## Task description
Could you reproduce the solar SPD and circuit breaker text below word for word, in full?

## Selection
Figure 5 - PV inverter fault

Another important consideration is the integrity of the solar system as a whole. If components are damaged due to overvoltage, they may no longer be compatible with the rest of the system, even if partially repaired. 

Additionally, attempting to repair damaged components might have implications for warranties and safety standards. Many manufacturers void warranties if the equipment is tampered with or repaired outside of authorized channels.

Difference between solar SPD and solar circuit breaker

Both solar surge arresters and DC circuit breakers are designed to mitigate electric disturbances and protect PV systems from downtime and malfunction. However, they differ in their approach to handling overcurrent flow.

What is a Solar/DC/PV SPD?

A Solar/DC/PV SPD is designed to protect solar systems from voltage surges and spikes, typically caused by lightning strikes or grid fluctuations. It works by limiting the amplitude of overvoltages and diverting excess current to the ground.

Solar surge protective devices divert excess voltage away from sensitive components using devices like metal oxide varistors (MOVs) or gas discharge tubes (GDTs).

What is a solar circuit breaker?

Solar circuit breakers, often referred to as PV breakers, on the other hand, protect against overcurrent conditions by tripping and disconnecting power when necessary. They are reusable and typically installed on the DC side of PV systems. They detect excessive current flow, such as in the case of short circuits or overloads, and mechanically interrupt the circuit to prevent damage.

## Collected material
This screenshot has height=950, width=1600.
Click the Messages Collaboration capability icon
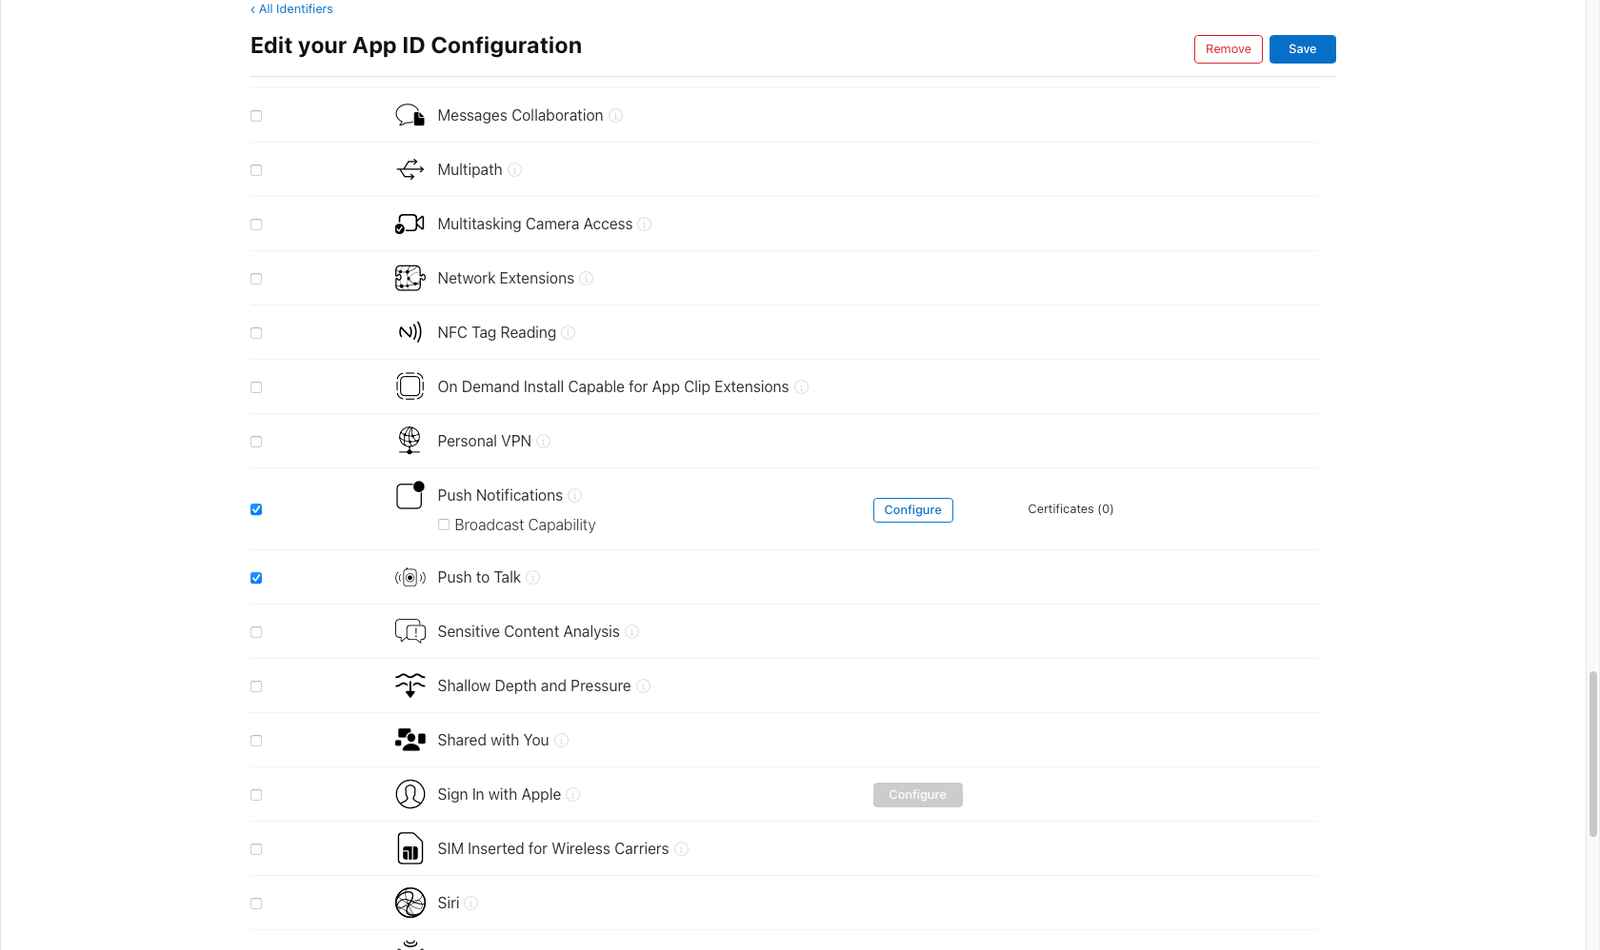pos(410,116)
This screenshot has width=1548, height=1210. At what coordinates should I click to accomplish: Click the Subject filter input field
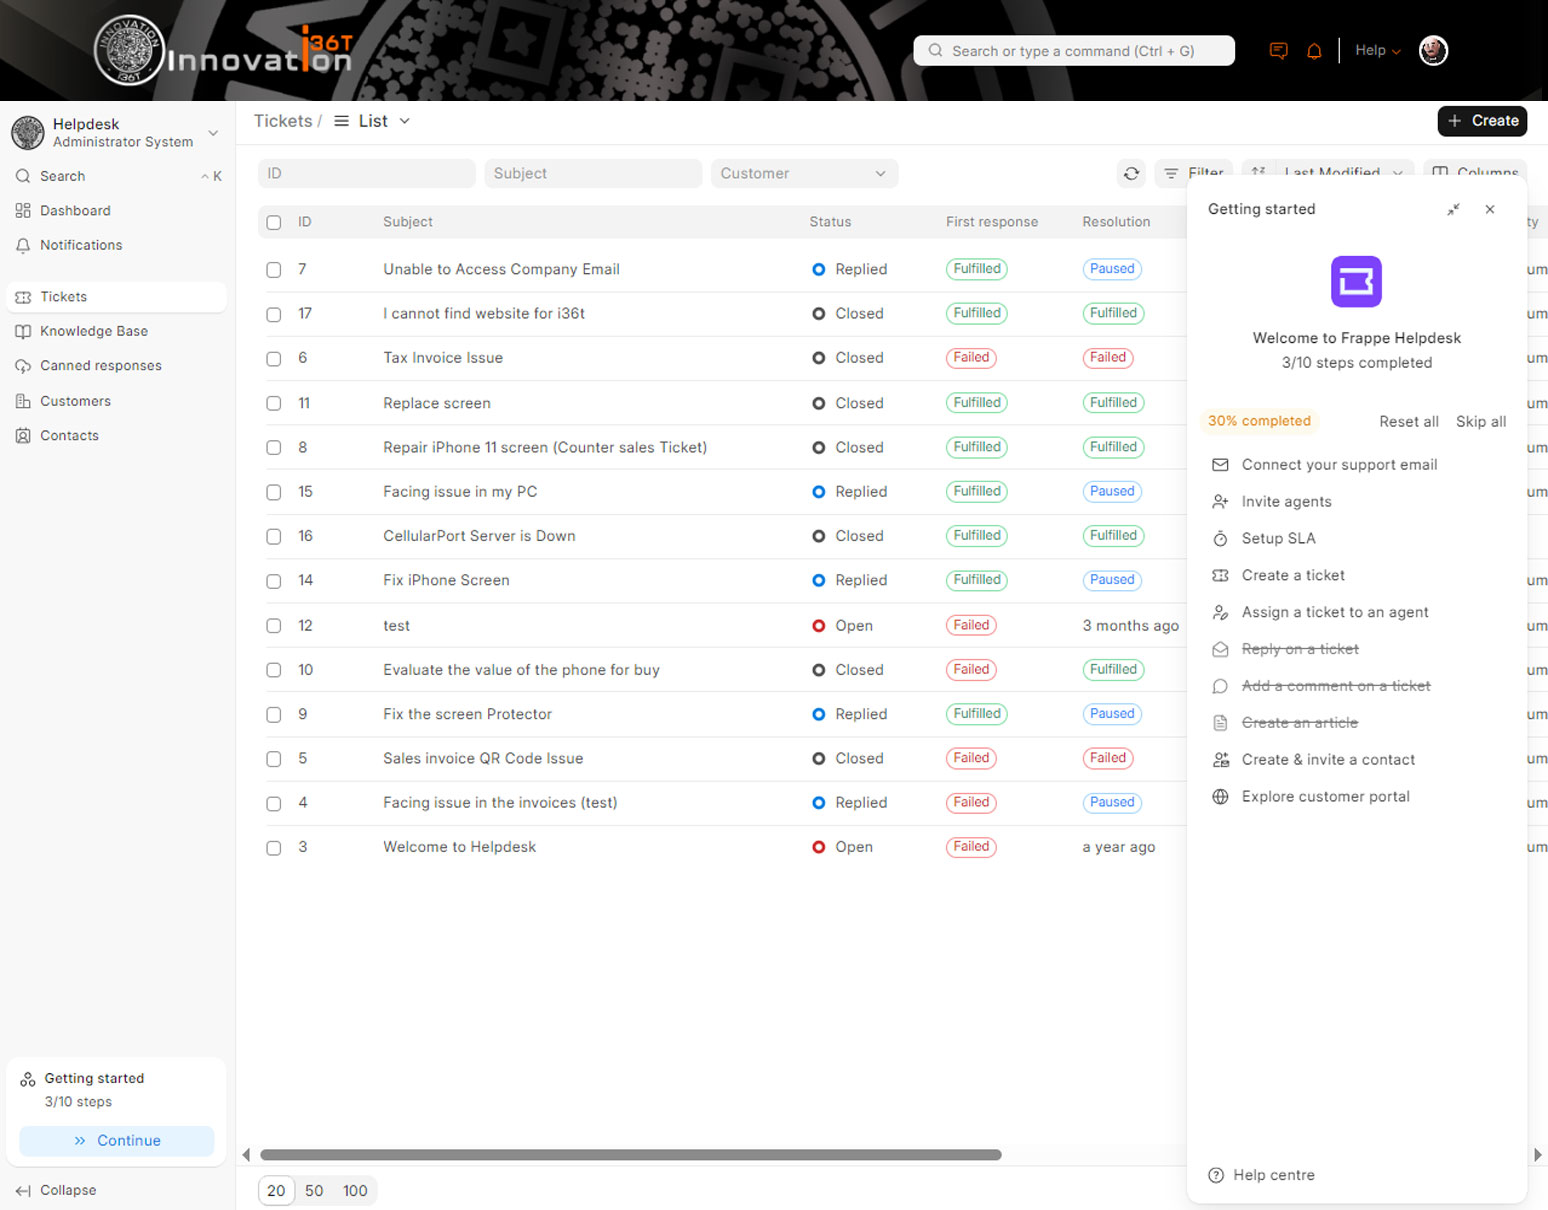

## Correct result
Figure 5 - PV inverter fault

Another important consideration is the integrity of the solar system as a whole. If components are damaged due to overvoltage, they may no longer be compatible with the rest of the system, even if partially repaired. 

Additionally, attempting to repair damaged components might have implications for warranties and safety standards. Many manufacturers void warranties if the equipment is tampered with or repaired outside of authorized channels.

Difference between solar SPD and solar circuit breaker

Both solar surge arresters and DC circuit breakers are designed to mitigate electric disturbances and protect PV systems from downtime and malfunction. However, they differ in their approach to handling overcurrent flow.

What is a Solar/DC/PV SPD?

A Solar/DC/PV SPD is designed to protect solar systems from voltage surges and spikes, typically caused by lightning strikes or grid fluctuations. It works by limiting the amplitude of overvoltages and diverting excess current to the ground.

Solar surge protective devices divert excess voltage away from sensitive components using devices like metal oxide varistors (MOVs) or gas discharge tubes (GDTs).

What is a solar circuit breaker?

Solar circuit breakers, often referred to as PV breakers, on the other hand, protect against overcurrent conditions by tripping and disconnecting power when necessary. They are reusable and typically installed on the DC side of PV systems. They detect excessive current flow, such as in the case of short circuits or overloads, and mechanically interrupt the circuit to prevent damage.